Do you want to see the time evolution? No problem. Let’s take the velocity vector u, use isel with a slice selecting every 40 points in time (otherwise we would get too many figures), and plot:

g = dataset.u.isel(t=slice(None, None, 40)).plot(x="x", y="y", col="t", row="i", cmap="turbo", rasterized=True)

for ax in g.axes.flat:
    ax.axes.set_aspect("equal")

../_images/1c7fe5bd45f54bd88e2e10a64afc50c5aeab430dfb1a61130303e6b1669ba727.png

To exemplify differentiation and parallel computing capabilities, let’s compute the vorticity for our dataset. We just have one component for this 2D example, it is given by the equation:

\[ \omega_z = \dfrac{\partial u_y}{\partial x} - \dfrac{\partial u_x}{\partial y}. \]

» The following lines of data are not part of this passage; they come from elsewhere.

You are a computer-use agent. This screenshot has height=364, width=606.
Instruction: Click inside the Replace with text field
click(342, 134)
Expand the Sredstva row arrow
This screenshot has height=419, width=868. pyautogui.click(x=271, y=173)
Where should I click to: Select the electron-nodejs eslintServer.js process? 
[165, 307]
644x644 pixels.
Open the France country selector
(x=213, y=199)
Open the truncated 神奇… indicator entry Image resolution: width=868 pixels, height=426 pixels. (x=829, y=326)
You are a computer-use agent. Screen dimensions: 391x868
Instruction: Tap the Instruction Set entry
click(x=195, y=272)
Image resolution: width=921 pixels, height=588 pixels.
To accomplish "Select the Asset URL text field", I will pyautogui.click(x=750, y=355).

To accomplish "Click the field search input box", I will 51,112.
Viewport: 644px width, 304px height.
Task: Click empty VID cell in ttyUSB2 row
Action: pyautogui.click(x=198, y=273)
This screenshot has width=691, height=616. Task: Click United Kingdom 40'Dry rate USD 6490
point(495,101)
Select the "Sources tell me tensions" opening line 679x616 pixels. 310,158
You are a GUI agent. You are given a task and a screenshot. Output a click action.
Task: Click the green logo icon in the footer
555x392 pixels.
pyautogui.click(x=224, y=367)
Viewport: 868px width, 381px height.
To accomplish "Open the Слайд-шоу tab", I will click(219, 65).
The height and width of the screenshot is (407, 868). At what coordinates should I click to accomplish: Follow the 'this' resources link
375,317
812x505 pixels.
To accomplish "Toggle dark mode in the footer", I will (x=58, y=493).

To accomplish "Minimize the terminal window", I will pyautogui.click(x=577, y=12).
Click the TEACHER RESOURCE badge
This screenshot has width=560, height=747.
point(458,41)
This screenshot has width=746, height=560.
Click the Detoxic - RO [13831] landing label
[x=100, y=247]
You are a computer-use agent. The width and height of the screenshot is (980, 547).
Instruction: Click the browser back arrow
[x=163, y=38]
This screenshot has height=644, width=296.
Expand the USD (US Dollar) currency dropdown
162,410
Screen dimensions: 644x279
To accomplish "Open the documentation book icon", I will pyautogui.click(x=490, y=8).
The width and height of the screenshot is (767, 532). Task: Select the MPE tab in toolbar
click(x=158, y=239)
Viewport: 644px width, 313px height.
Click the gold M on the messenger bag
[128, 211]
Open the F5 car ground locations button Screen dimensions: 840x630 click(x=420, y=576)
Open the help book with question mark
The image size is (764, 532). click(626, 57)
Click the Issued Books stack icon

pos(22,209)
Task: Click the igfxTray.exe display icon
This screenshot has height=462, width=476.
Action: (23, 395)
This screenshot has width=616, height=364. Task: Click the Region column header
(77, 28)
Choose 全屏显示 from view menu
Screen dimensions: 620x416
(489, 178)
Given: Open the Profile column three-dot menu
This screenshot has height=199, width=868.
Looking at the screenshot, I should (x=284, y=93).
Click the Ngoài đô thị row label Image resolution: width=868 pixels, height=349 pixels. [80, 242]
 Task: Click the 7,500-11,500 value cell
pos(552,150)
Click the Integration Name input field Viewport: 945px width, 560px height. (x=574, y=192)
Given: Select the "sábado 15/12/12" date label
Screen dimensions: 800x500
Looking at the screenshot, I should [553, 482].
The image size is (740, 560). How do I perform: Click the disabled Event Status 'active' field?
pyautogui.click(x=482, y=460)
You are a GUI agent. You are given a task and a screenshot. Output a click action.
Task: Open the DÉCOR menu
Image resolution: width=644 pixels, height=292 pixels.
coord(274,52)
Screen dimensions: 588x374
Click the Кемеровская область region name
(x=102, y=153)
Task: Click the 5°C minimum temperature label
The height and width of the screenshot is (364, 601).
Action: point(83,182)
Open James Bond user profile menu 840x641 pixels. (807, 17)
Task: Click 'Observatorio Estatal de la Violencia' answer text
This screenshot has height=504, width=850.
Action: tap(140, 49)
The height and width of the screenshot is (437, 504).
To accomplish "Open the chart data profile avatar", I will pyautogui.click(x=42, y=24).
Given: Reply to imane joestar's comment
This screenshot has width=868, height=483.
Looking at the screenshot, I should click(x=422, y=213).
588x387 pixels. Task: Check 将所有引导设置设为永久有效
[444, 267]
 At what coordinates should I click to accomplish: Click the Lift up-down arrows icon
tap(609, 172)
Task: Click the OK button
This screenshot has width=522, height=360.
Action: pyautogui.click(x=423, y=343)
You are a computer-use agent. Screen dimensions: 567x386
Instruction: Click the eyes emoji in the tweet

We can use xarray.DataArray.differentiate just out of the box with its second order accurate central differences. However, we can use the 4th order accurate centered scheme available at X3dDataArray.first_derivative.

We start setting the attribute boundary conditions (BC) for the velocity field:

dataset["u"].attrs["BC"] = prm.get_boundary_condition("u")

and then we compute the vorticity:

%%time
dataset["vort"] = dataset.u.sel(i="y").x3d.first_derivative("x") - dataset.u.sel(i="x").x3d.first_derivative("y")

CPU times: user 977 ms, sys: 15.9 ms, total: 993 ms
Wall time: 991 ms

Notice the equation above computed the vorticity for the entire time series in our dataset.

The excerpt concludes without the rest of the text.